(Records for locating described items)
———
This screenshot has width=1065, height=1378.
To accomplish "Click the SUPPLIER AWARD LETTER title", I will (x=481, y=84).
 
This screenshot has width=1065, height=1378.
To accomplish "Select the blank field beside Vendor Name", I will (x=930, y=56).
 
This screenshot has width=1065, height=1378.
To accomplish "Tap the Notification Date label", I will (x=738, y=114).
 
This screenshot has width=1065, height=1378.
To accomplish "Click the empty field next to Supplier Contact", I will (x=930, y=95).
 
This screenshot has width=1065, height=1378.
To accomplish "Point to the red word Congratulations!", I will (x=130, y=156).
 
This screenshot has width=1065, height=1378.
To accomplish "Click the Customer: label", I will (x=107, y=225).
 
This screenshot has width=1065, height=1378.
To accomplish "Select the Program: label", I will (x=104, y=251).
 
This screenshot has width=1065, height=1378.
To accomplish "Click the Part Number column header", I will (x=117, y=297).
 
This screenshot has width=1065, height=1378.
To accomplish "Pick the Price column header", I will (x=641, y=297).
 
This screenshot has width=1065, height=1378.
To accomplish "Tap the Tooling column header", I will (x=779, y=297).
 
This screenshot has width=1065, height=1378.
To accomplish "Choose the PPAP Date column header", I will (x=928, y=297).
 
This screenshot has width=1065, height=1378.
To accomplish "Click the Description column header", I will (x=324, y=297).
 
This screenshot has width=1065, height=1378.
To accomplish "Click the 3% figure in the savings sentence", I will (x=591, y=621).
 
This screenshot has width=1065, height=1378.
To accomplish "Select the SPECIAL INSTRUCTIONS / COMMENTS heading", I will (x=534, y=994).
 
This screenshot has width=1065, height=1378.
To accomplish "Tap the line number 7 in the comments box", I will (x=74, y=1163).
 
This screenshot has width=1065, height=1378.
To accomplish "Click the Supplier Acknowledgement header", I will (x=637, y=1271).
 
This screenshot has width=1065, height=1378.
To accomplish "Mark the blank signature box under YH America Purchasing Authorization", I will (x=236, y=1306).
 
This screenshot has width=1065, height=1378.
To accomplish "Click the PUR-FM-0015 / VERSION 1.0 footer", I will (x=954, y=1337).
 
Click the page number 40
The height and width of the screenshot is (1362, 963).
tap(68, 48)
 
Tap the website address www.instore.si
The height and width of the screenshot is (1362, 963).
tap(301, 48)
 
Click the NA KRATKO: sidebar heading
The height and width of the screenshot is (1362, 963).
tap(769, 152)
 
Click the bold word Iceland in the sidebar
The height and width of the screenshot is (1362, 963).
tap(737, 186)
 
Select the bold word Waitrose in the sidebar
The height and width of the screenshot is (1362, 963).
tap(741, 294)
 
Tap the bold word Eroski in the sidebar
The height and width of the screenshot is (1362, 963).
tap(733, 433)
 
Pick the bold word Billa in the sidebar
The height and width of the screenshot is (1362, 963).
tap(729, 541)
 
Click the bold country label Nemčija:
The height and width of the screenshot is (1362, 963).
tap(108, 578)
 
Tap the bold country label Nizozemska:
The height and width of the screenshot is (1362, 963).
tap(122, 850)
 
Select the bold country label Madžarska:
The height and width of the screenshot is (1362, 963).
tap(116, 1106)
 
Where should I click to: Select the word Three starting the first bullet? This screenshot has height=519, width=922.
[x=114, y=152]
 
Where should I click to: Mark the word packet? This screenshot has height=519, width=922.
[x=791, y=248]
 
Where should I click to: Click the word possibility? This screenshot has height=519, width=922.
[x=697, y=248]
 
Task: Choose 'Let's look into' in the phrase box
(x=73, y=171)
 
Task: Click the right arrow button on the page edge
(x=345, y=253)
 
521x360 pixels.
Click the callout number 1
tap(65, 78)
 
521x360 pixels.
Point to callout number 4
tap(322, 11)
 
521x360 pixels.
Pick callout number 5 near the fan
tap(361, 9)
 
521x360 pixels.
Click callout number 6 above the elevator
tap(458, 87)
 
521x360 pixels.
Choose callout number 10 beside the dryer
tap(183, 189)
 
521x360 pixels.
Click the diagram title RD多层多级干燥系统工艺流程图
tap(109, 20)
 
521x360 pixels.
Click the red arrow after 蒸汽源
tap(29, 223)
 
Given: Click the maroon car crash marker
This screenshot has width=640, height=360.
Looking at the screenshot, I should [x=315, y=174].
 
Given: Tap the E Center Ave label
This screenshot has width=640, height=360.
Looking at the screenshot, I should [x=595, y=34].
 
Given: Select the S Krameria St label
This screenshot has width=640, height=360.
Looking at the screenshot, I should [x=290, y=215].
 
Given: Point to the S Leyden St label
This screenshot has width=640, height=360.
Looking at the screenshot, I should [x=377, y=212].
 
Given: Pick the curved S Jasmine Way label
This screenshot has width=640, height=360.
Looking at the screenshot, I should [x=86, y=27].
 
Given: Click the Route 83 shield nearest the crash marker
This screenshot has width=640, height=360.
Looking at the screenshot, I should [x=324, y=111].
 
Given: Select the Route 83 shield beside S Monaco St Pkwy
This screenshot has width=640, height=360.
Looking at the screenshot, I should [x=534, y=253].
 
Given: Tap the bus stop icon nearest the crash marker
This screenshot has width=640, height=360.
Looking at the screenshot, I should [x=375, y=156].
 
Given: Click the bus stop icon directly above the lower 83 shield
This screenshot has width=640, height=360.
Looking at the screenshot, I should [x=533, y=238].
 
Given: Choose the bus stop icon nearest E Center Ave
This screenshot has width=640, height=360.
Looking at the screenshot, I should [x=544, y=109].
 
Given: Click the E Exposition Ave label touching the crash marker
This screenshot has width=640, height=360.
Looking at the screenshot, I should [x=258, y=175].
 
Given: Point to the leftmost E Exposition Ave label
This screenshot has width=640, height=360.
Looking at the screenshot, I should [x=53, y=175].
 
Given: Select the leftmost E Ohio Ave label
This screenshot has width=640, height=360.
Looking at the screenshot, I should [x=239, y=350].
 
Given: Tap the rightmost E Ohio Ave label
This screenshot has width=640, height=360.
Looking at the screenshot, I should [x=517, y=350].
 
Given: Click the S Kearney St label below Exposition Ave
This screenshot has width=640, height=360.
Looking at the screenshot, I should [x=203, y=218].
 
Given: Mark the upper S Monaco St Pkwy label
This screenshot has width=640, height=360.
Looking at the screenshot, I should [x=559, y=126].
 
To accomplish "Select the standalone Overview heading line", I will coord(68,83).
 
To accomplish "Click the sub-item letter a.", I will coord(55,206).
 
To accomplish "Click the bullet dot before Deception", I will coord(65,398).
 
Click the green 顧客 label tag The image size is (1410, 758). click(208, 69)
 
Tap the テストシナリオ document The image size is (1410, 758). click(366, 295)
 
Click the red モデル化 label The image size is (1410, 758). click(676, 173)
———
(Written request): Pick out each line of the material above that contains the word "Exposition" and copy those lines. Case matters.

(Response):
Given: Click the E Exposition Ave label touching the crash marker
Given: Point to the leftmost E Exposition Ave label
Given: Click the S Kearney St label below Exposition Ave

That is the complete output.